Non-limiting examples of adhesive layers include polyurethanes, epoxy resins,
polyimides, nylons, polyesters, and combinations thereof.
[0041] Methods of Making Films
[0042] Further embodiments of the present invention pertain to methods of
making the
aforementioned electrically conductive and RF transparent films. Such methods
generally
include associating a graphene composition with a substrate to form a graphene
layer on a
surface of the substrate.
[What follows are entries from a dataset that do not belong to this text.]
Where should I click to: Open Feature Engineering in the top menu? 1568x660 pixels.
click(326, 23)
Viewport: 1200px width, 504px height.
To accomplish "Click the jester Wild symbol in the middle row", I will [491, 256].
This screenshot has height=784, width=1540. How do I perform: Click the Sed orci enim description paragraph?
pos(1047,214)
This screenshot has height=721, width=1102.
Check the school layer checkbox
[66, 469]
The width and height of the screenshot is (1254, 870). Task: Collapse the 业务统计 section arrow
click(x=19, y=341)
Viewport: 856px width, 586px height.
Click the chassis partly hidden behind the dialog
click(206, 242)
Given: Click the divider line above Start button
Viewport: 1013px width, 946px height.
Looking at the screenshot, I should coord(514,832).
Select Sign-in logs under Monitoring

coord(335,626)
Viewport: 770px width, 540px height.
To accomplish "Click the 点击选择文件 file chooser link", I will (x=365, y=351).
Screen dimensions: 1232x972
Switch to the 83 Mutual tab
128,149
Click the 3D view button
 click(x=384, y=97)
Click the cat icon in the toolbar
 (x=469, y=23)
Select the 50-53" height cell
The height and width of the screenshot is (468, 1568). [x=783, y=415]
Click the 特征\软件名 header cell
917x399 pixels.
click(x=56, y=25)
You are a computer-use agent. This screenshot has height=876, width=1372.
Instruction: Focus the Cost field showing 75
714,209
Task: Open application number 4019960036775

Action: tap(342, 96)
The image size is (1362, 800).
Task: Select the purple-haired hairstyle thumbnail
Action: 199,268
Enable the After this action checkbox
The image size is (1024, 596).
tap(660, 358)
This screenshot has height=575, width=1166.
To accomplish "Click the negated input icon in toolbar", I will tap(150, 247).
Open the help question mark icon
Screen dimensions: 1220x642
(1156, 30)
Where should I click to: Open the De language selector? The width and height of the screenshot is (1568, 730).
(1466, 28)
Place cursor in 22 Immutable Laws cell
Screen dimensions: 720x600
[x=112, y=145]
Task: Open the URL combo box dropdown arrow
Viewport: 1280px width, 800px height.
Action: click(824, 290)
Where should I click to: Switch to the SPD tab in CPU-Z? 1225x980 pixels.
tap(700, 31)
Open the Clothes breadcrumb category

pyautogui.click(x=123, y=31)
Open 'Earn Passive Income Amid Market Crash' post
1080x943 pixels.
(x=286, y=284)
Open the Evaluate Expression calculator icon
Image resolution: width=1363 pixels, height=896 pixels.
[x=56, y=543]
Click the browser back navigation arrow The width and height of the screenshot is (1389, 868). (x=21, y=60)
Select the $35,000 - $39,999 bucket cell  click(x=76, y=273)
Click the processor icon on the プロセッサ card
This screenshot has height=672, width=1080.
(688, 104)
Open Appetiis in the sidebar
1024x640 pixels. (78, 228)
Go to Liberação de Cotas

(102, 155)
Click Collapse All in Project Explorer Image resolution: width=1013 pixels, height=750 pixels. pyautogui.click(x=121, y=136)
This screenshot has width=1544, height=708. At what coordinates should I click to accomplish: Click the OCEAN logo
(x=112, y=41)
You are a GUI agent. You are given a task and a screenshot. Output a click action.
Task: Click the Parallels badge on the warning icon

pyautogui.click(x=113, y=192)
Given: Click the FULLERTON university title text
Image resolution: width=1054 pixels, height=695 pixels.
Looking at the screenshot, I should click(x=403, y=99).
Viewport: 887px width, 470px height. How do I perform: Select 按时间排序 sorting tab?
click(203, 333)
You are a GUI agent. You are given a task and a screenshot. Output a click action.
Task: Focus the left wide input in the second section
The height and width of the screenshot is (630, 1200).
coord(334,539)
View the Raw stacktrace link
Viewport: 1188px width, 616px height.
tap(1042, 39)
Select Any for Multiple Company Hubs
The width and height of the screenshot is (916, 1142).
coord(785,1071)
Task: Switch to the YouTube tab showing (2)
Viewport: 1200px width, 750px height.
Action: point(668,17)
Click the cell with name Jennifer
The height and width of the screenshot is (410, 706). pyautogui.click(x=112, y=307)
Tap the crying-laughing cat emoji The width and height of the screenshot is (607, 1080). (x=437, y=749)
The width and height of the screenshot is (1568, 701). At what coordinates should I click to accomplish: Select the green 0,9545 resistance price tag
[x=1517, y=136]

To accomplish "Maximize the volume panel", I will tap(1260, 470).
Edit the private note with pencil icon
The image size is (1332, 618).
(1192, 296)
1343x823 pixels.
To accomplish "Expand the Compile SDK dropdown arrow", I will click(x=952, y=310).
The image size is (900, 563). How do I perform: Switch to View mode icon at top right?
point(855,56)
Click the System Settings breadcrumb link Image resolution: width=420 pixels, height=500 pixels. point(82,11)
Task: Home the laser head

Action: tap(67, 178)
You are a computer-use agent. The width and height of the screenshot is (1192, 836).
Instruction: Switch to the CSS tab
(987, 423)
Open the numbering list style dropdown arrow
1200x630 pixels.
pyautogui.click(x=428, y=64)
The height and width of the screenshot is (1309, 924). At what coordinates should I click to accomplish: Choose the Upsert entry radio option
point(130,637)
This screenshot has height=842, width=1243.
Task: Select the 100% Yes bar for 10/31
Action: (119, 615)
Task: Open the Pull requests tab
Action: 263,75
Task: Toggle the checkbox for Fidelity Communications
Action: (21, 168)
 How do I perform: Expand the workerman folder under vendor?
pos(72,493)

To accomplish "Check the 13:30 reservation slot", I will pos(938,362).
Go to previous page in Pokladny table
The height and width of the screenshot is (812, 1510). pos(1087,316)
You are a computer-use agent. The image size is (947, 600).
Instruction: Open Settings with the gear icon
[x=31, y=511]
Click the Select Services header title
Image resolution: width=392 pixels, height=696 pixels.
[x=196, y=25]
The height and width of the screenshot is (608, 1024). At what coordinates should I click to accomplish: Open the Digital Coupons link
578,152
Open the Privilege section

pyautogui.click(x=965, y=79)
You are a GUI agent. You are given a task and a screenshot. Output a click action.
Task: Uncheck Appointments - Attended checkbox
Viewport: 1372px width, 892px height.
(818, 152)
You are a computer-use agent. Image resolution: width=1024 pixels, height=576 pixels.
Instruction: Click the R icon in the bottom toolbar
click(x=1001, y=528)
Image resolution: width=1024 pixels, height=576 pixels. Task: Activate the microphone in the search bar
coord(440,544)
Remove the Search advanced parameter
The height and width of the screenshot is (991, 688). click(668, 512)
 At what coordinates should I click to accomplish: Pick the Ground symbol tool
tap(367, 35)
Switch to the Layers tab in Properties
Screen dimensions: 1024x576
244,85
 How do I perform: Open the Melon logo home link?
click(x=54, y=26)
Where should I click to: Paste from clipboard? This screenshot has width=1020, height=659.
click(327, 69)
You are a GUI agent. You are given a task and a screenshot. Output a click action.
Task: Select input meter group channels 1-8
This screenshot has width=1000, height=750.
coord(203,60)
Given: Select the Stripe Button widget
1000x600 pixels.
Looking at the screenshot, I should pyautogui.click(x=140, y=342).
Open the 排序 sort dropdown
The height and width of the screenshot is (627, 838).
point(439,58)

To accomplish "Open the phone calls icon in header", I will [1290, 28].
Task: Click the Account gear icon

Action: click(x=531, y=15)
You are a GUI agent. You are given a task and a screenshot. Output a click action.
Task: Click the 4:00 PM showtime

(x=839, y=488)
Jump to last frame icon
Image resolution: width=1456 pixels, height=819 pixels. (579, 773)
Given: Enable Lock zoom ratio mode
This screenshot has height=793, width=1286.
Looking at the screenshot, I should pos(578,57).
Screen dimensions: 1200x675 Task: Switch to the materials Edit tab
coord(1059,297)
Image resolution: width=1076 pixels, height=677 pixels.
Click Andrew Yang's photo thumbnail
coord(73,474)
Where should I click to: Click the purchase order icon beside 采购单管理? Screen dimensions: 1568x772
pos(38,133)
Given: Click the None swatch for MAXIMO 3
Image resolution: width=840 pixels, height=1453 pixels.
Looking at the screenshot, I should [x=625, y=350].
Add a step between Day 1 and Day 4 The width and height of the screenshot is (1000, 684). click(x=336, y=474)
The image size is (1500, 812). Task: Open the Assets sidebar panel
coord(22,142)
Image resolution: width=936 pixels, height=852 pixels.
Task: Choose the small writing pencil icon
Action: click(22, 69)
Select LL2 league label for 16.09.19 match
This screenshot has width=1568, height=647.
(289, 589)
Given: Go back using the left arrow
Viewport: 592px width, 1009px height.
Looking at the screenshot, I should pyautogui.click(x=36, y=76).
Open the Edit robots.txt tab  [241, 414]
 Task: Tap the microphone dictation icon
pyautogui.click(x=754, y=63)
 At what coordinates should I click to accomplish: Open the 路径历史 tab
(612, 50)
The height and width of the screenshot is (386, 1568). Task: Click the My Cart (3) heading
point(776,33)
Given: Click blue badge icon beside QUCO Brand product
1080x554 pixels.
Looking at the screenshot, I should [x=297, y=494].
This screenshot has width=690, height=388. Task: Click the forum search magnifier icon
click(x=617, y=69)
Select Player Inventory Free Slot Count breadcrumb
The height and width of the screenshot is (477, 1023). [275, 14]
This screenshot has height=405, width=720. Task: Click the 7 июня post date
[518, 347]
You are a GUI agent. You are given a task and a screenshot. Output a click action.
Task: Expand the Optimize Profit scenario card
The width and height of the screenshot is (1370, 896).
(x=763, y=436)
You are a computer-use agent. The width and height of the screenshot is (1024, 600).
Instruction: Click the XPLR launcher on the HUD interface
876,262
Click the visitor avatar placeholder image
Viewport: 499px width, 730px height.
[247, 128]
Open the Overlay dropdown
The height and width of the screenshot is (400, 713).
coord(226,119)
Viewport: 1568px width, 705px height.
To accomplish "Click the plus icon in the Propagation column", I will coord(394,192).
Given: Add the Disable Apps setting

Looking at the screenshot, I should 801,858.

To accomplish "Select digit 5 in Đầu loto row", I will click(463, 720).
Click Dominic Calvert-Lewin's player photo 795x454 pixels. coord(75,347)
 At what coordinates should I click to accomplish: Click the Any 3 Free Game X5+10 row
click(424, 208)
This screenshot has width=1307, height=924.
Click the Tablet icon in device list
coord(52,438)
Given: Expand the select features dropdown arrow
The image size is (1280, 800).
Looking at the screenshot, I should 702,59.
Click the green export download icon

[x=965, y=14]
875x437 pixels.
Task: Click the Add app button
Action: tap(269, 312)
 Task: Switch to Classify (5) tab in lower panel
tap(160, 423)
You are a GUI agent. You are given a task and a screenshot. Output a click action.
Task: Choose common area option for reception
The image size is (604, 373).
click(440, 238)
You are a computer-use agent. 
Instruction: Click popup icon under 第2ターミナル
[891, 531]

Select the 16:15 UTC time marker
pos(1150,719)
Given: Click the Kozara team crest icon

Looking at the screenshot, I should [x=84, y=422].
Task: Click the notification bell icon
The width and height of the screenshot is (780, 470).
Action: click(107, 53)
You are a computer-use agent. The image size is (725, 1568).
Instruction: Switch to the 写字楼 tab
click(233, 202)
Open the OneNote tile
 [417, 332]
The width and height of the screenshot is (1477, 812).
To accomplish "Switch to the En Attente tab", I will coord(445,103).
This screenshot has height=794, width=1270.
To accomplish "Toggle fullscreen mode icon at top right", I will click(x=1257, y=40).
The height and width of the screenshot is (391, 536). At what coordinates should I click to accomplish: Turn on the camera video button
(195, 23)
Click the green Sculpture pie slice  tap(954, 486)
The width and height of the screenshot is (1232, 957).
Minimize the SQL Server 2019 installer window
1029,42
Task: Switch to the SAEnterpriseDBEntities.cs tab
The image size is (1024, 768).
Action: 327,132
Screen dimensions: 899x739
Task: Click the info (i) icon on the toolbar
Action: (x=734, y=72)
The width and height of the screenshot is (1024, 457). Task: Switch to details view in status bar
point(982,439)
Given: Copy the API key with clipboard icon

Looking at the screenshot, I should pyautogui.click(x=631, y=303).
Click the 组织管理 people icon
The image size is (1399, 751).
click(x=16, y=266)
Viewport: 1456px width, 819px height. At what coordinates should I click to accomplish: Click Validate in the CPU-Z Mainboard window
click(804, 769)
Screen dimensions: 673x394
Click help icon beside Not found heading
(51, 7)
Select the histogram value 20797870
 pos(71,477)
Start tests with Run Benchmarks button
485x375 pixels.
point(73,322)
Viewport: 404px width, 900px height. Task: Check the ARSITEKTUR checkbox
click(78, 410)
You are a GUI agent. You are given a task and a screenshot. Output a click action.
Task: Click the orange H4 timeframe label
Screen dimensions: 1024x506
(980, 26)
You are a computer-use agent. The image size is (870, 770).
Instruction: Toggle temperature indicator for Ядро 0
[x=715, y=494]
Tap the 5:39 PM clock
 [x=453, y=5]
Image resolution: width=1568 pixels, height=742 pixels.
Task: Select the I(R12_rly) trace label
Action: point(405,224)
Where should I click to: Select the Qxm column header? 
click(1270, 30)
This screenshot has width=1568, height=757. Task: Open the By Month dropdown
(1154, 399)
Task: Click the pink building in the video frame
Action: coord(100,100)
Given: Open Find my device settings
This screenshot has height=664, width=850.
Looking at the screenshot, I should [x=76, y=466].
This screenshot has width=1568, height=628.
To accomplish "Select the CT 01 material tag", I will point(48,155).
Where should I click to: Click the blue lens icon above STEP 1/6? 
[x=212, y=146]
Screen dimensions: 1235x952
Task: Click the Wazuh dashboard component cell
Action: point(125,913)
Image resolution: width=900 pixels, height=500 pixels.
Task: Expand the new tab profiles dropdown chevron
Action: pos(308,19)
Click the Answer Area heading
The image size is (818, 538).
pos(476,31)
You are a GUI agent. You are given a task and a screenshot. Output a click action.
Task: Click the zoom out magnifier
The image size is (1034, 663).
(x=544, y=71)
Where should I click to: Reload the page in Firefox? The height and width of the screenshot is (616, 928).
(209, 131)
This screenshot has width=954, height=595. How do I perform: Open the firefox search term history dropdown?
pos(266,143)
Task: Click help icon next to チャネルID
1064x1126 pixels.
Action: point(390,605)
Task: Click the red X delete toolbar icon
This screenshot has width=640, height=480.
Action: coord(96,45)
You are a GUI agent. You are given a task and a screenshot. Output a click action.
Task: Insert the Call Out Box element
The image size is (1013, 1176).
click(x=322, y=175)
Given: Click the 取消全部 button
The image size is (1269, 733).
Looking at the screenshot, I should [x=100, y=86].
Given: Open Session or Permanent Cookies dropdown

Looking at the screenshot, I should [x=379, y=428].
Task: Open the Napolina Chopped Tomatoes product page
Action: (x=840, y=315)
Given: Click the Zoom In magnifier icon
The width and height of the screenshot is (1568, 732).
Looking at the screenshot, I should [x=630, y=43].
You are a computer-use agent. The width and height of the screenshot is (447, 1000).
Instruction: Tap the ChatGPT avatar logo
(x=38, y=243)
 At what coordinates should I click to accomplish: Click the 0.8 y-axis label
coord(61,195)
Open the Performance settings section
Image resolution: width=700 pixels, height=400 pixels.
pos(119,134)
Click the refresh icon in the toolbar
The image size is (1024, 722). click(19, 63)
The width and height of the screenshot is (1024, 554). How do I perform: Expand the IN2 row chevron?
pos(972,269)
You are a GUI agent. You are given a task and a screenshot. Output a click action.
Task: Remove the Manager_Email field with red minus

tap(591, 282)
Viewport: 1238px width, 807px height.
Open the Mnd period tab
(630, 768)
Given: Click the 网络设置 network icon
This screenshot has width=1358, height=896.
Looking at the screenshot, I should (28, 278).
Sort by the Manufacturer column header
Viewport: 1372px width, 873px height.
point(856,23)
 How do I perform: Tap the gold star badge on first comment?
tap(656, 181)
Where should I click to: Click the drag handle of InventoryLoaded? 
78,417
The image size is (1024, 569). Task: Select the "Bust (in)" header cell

Such methods may also include a subsequent annealing
step.
[0043] Associating graphene compositions with substrates
[0044] Graphene compositions that may be associated with substrates may
include, without
limitation, graphene nanoribbons, graphenes, split carbon nanotubes, and
combinations thereof
(as previously described). In addition, the graphene compositions may be
associated with
substrates by various methods. Such methods may include, without limitation,
chemical vapor
deposition, spraying, sputtering, spin coating, blade coating, rod coating,
film coating, printing,
painting, mechanical transfer, and combinations of such methods.
In more specific
embodiments, the association might include mechanical placement of the
graphene composition,
including roll-to-surface or roll-to-roll placement of the graphene
composition, or by spray-on or
paint-on application of the graphene composition.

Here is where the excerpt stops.